The Merchant of Venice
nytheatre.com review by Martin Denton
November 13, 2010
One of my few rules as a theatre reviewer is to not see famous/classic plays that I know I dislike. The number of plays on this list is very small (I can actually only think of three: Shaw's Misalliance and Ibsen's A Doll's House are two of them). My firm prejudice against these works is personal and deep and difficult for me to shake under the best of circumstances; the theatre community is far better served by me not seeing these pieces when they are revived.
Well, dear readers, I regret to say that I broke my rule and went to see the new Broadway production of The Merchant of Venice. Shakespeare's problematic play about a Jewish moneylender who asks for a pound of the borrower's flesh in the event of default on a debt of 3,000 ducats is, as you have by now realized, the third play on my "thumbs-down" list; but the excited word-of-mouth among my critical peers (though not nytheatre.com's own David Gordon, whose assessment of the earlier incarnation of this production last summer is here), plus the chance to see a pair of actors I respect (Al Pacino and Lily Rabe) in classic roles they seemed suited for, made me decide to break my rule and give Merchant another chance.
I left at intermission.
Daniel Sullivan's production, which I was hoping would show me my error in not appreciating this play, only exacerbated all of my misgivings about it and its fitness for revival in the 21st century. Here's my basic issue with Merchant: it's essentially a fairy tale about the circuitous route that a smart and unconventional heroine (Portia) takes to win, or allow herself to be won by, a dashing though possibly less worthy young man (Bassanio). Where Rosalind and Orlando's romance is contrasted by Jaques's melancholy in As You Like It, Portia and Bassanio's is set against the story of the Jew, Shylock, whose loan to Bassanio's best friend Antonio gets the story in motion. Shylock is a tough character for audiences to deal with nowadays, because he is such an archetypal (and stereotypical) demonized Jew: greedy, grasping, malevolent, vengeful. Shakespeare wrote him at a time when it was illegal for Jews to reside in England (the edict codifying this wasn't repealed until 1656) and when Christian Churches enjoined their members from charging interest on loans on moral grounds (which didn't end until about 1620, according to this article). So the world that could produce a Merchant of Venice was in important ways different from our own; except as an aid in understanding that world, I am at a loss as to why the play would be produced at all nowadays.

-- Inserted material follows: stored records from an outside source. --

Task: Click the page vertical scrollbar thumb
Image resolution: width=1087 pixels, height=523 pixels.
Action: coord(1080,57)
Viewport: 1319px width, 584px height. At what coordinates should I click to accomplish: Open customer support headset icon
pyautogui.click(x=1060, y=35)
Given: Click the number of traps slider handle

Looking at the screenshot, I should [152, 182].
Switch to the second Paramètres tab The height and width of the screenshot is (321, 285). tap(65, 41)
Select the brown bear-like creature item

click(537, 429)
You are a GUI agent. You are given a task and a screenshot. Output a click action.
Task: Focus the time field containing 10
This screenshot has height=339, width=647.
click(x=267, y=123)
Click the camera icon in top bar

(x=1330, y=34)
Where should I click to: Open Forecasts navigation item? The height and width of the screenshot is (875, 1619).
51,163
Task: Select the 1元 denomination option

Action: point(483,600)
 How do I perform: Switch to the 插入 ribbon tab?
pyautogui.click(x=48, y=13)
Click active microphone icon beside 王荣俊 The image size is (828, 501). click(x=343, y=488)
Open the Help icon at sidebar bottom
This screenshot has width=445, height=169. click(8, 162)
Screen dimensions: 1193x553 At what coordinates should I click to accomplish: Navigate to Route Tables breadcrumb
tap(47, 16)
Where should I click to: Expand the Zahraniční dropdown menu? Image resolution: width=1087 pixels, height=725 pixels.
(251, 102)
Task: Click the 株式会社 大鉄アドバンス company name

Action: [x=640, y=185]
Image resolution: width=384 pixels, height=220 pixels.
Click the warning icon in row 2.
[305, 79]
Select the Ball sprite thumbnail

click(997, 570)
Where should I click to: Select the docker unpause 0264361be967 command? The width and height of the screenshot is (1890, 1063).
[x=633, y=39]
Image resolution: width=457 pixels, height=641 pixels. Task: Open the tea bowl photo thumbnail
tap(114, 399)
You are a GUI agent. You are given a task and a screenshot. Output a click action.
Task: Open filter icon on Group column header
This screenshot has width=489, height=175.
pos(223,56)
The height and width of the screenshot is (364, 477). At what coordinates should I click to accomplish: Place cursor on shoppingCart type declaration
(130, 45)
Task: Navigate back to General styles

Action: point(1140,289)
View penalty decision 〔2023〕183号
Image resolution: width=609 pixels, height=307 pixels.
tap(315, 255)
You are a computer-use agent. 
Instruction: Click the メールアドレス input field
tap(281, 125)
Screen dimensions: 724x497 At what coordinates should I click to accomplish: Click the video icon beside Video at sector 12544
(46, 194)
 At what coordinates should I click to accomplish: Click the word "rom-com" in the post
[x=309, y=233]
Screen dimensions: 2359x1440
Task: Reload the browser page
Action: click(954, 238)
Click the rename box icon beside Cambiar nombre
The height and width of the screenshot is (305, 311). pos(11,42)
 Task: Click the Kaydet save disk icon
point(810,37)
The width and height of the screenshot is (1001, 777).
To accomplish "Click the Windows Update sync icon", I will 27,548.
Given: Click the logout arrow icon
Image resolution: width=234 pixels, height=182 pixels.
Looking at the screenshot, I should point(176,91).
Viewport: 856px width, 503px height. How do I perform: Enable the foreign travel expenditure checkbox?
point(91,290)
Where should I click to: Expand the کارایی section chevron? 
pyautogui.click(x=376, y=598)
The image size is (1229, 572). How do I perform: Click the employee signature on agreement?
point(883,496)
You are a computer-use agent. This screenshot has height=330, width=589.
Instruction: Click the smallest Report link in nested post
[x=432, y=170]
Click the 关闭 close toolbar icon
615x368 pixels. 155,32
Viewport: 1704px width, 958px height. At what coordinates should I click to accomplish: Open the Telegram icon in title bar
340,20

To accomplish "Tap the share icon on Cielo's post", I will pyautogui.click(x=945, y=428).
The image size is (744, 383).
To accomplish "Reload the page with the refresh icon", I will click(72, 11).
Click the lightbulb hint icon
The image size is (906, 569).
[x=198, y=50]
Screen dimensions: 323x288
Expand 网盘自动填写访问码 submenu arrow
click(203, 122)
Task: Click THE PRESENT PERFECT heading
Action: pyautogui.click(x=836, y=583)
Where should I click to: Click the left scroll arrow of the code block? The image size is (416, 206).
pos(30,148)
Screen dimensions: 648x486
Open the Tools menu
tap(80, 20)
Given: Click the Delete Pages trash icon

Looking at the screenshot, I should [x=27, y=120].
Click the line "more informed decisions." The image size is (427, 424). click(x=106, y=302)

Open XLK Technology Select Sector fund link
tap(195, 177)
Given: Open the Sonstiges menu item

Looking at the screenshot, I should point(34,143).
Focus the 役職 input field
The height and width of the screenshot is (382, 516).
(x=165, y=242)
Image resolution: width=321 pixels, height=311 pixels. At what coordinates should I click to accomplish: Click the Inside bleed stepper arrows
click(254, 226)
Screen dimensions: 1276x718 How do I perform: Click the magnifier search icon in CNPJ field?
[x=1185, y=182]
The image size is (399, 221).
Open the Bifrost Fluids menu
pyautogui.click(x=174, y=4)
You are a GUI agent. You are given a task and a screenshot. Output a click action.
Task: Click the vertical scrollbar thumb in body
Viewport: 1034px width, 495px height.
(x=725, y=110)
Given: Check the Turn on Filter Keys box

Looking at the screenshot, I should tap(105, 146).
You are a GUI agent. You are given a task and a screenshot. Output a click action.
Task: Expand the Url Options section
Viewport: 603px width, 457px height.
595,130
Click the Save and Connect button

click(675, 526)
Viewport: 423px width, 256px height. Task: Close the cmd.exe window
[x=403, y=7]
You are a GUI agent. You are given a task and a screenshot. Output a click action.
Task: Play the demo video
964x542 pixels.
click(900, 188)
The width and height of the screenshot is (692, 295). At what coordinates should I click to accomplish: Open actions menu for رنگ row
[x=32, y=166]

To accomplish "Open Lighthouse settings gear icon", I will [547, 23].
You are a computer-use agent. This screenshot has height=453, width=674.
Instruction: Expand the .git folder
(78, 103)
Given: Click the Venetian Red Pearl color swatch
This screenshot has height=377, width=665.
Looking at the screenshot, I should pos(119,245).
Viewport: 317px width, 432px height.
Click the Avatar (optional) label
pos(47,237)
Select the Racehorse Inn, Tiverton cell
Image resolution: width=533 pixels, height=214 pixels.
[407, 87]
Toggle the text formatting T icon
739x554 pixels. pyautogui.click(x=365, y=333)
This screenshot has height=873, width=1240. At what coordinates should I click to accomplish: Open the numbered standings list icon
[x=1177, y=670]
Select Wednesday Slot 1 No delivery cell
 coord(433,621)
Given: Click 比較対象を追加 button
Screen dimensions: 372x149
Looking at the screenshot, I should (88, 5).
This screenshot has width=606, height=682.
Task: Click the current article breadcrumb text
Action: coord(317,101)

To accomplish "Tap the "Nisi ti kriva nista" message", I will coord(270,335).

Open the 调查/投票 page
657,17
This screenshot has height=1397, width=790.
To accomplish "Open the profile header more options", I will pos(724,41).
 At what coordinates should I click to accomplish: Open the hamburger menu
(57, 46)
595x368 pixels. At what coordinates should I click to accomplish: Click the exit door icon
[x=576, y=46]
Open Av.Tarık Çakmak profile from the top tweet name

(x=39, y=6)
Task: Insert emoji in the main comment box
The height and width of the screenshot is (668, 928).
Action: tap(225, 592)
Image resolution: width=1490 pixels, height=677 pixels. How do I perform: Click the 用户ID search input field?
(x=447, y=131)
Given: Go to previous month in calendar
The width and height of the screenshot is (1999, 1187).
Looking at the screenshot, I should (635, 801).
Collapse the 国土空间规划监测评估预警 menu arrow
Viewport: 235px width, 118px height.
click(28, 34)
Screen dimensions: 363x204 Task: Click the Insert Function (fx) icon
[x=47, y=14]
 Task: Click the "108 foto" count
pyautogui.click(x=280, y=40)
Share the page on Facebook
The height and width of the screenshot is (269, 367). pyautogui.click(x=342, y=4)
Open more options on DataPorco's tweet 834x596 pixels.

Sullivan emphatically is not interested in letting the play be a key to its own time, however; the design concept indicates immediately that he is out to somehow demonstrate something timeless in Merchant. Jess Goldstein's costumes mostly suggest the late Victorian/early Edwardian period (except for Portia's lush red gown, which reminded me of something Julie Andrews might have worn in Camelot), while Mark Wendland's set is dominated by a large circular cage-like structure that covers most of the stage (it's removed for the scenes at Belmont). We see, in a wordless prologue, a group of Jews forced to remain outside this cage (the inside of it, by the way, is reminiscent of a modern stock exchange, akin to the one in Broadway's recent Enron).
I get the idea about anti-Semitism that Sullivan intends to make; what I don't get is why Sullivan makes it fuzzy by mashing up a period of institutionalized anti-Semitism (Shakespeare's time) with periods of relative tolerance (the late 1800s, today). Does Sullivan want us to believe that Jews can't work in stock exchanges nowadays? That Jews were persecuted by Queen Victoria or King Edward VII's governments? And to the extent that the play, notwithstanding its more modern trappings, depicts Venice in the 1500s, wouldn't the Jews have been locked INSIDE their ghetto rather than outside a Christian one?
So you can see that before the first word of dialogue had been uttered, Sullivan had already lost me. He never won me back. The pace felt sluggish throughout, with unnecessary transitional scenes added (for example, Portia gets her picture taken before her first scene starts) that accomplish nothing but make the play longer. Jokes that must have left 'em howling in the Globe fell flat; experienced comedic stars like Christopher Fitzgerald (Launcelot Gobbo) and Charles Kimbrough (Prince of Aragon) got laughs only with silly walks and shtick. Rabe's Portia seems detached and dispassionate while Pacino is only a notch less over-the-top as Shylock than he was as Herod in the disastrous Salome of a few seasons back. (Plus Pacino swallowed many of his lines, and deliberately worked against the meter on others; in fact the only really clear recitations of Shakespeare's poetry that I heard came from Peter Francis James and Matthew Rauch as the exposition-providers Salerio and Solanio.)
Others can and will disagree; will find things that move them and touch them in this play and this production. And that's great—indeed, I sincerely wish now that I had sent someone else to review this Merchant. Believe me, I won't break my rule again.